Given that the biggest discounts typically land on Black Friday and Cyber Monday, it’s not surprising that these shoppers would be more fickle—they’re looking for the best deals, not necessarily the best stores. But there are ways to reduce churn to a trickle and convert fleeting bargain hunters into fierce loyalists who shop with your brand over the course of the year.

By analyzing more than $1.5 trillion in spend, Cardlytics sees that holiday shoppers fall into four distinct segments: Early Birds, Black Friday Warriors, Last-Minute Shoppers, and Consistent Shoppers. Winning each group’s loyalty requires a different strategy, so it pays to understand their unique habits and needs. Building these strategies into your plan will get customers to return in the upcoming year and holiday seasons to come.

Up your ecommerce game

While retail foot traffic has been on a steady decline for the past three years, online sales continue to climb. Last year, the share of holiday dollars spent online increased by nearly 4 percent, and more than 15 percent of all online purchases happened during the week before Christmas. Omnichannel retailers who offer discounts on standard shipping early in the holiday season and free express shipping as the holiday approaches are more likely to see repeat customers.

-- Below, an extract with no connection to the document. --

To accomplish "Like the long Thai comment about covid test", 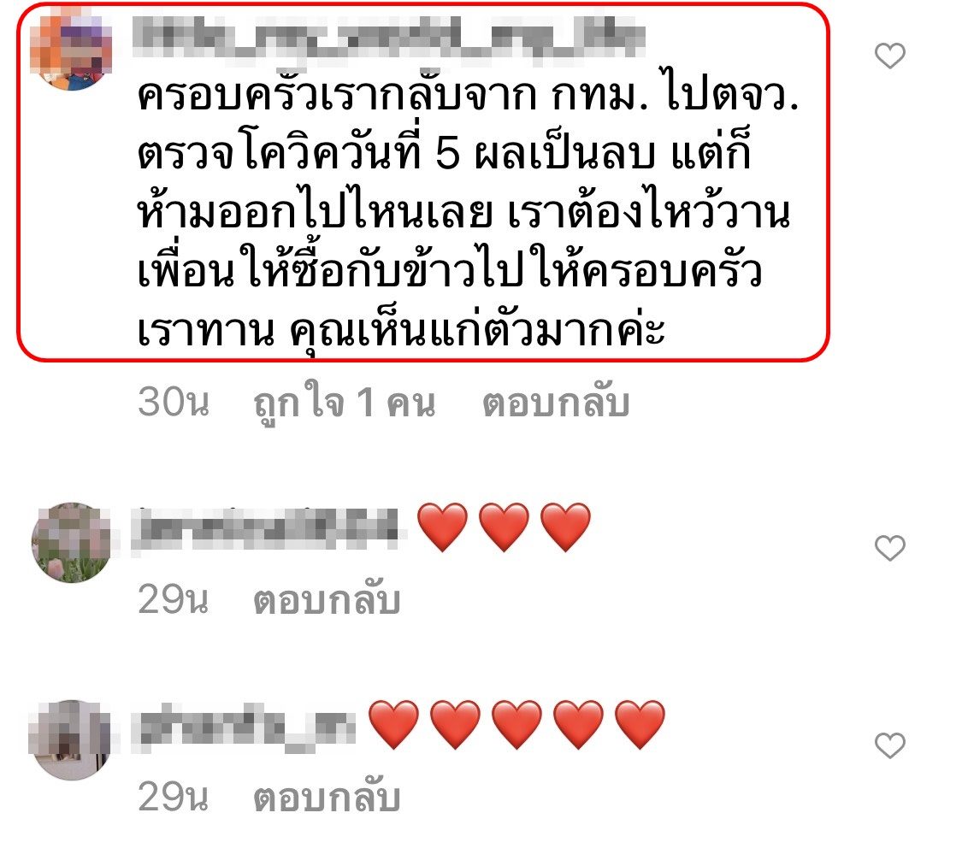I will 889,56.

Double down on bargain hunters

Despite the fact that money spent on Black Friday and Cyber Monday is declining year over year, this weekend still accounts for 20 percent of all holiday sales. Black Friday Warriors also have the highest average transaction size, averaging more than $60 per purchase. Rewarding loyal bargain hunters by sending them even deeper discounts via email offers, along with shareable discounts they can pass on to their friends, will keep them coming back and reducing churn.

Give procrastinators a break

Nearly a third of all shoppers leave the bulk of their purchases to the last week of the holiday season (you know who you are…self included). But, they spend an average of $800 over the holiday season, making Last-Minute Shoppers the second most valuable group after Consistent Shoppers. Cut them some slack by extending retail store hours, offering discounts on expedited shipping and guaranteed delivery dates.

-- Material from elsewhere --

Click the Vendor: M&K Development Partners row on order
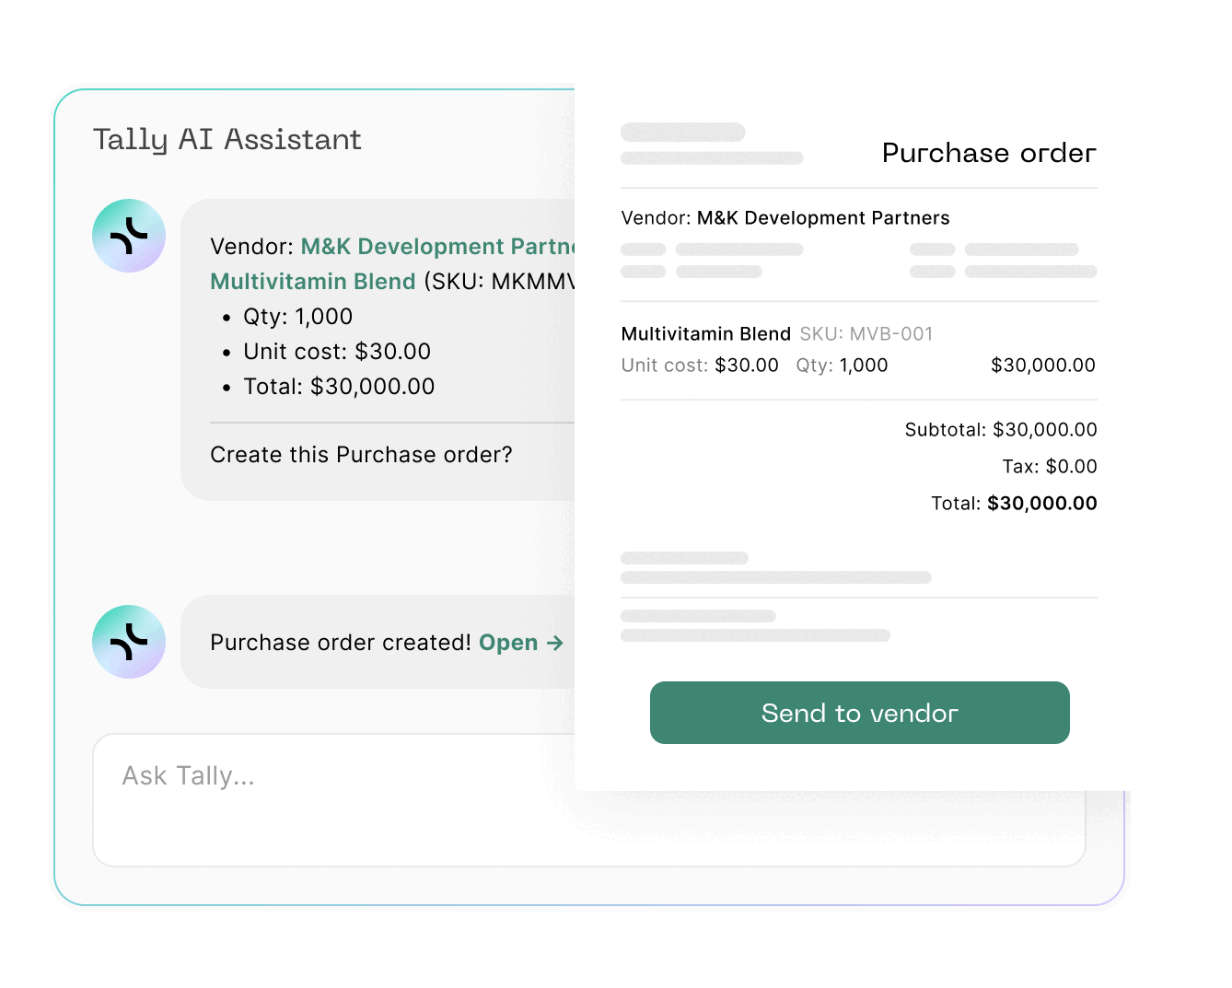The image size is (1232, 988). point(785,218)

Ramp up your loyalty programs

Perhaps the single best way to keep holiday shoppers from fleeing is to reward them for coming back. Loyalty programs—like those Cardlytics offers via its native bank channel—help build brand affinity and encourage multiple purchases. The consumers you win over during the holiday will be more likely to make purchases during the rest of the year.

Prepare for the year to come

After all your hard work to acquire customers during the holidays and win their advocacy, it’s time to prepare for the next 12 months, including capturing early holiday shoppers in 2017. Last year, 10 percent of all holiday shopping dollars were spent at least a week before Black Friday. Retailers who ran early marketing campaigns experienced 1.4 percent year-over-year growth; those who didn’t saw a 2.2 percent drop. For 2017, starting your holiday campaign in early November can help capture more of those Early Bird dollars.

Armed with knowledge about how your customers have spent in the past—with you or without you—will help you identify your brand’s most likely buyers. From there, you can reach those custom audiences with highly-relevant campaigns, then measure the impact those campaigns have on actual in-store and online spend.

Turning holiday shopper loyalty into year-round loyalty can be difficult. But, executing multiple marketing campaigns throughout the season, targeted to each type of shopper, will keep you cheering instead of churning long after the holidays are over.